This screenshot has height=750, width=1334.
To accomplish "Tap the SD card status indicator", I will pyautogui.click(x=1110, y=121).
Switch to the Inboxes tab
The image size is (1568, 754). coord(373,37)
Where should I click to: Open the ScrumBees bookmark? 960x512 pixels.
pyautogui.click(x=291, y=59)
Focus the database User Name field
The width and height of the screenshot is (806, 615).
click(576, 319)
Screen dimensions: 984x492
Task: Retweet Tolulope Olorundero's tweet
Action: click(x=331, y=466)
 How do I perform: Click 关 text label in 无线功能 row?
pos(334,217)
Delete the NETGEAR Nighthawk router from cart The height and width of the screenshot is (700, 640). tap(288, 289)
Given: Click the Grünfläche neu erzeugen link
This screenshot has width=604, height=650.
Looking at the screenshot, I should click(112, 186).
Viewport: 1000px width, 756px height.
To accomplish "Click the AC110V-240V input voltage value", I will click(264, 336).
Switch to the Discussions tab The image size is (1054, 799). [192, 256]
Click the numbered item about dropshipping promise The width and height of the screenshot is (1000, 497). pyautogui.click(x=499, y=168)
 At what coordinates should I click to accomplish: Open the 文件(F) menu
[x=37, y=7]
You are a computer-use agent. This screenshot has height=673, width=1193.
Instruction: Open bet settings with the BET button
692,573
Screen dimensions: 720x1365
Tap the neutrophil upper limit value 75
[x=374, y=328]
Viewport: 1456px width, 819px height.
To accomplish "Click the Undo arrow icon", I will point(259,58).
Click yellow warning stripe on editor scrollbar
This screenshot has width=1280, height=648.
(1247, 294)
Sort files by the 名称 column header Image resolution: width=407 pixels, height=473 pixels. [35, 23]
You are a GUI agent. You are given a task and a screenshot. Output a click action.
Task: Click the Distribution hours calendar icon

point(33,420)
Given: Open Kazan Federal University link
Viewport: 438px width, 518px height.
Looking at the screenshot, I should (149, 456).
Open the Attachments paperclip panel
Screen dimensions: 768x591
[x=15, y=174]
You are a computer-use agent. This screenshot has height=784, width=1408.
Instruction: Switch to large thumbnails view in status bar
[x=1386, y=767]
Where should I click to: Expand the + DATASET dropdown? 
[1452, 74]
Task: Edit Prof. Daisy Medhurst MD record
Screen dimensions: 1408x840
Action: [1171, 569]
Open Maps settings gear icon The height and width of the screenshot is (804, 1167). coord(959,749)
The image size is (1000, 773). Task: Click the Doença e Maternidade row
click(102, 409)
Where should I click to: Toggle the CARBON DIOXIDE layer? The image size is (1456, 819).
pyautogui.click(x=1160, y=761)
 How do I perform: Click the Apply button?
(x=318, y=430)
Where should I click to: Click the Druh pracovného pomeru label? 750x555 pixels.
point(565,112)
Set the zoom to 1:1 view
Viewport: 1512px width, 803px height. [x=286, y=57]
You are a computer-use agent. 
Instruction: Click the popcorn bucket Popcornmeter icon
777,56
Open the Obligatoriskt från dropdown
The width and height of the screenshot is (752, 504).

● ● ●

WRITTEN TASK
Copy every line of the data above that contains the string "computer".

TASK ANSWER
You are a computer-use agent. This screenshot has height=673, width=1193.
You are a computer-use agent. This screenshot has height=784, width=1408.
You are a computer-use agent. 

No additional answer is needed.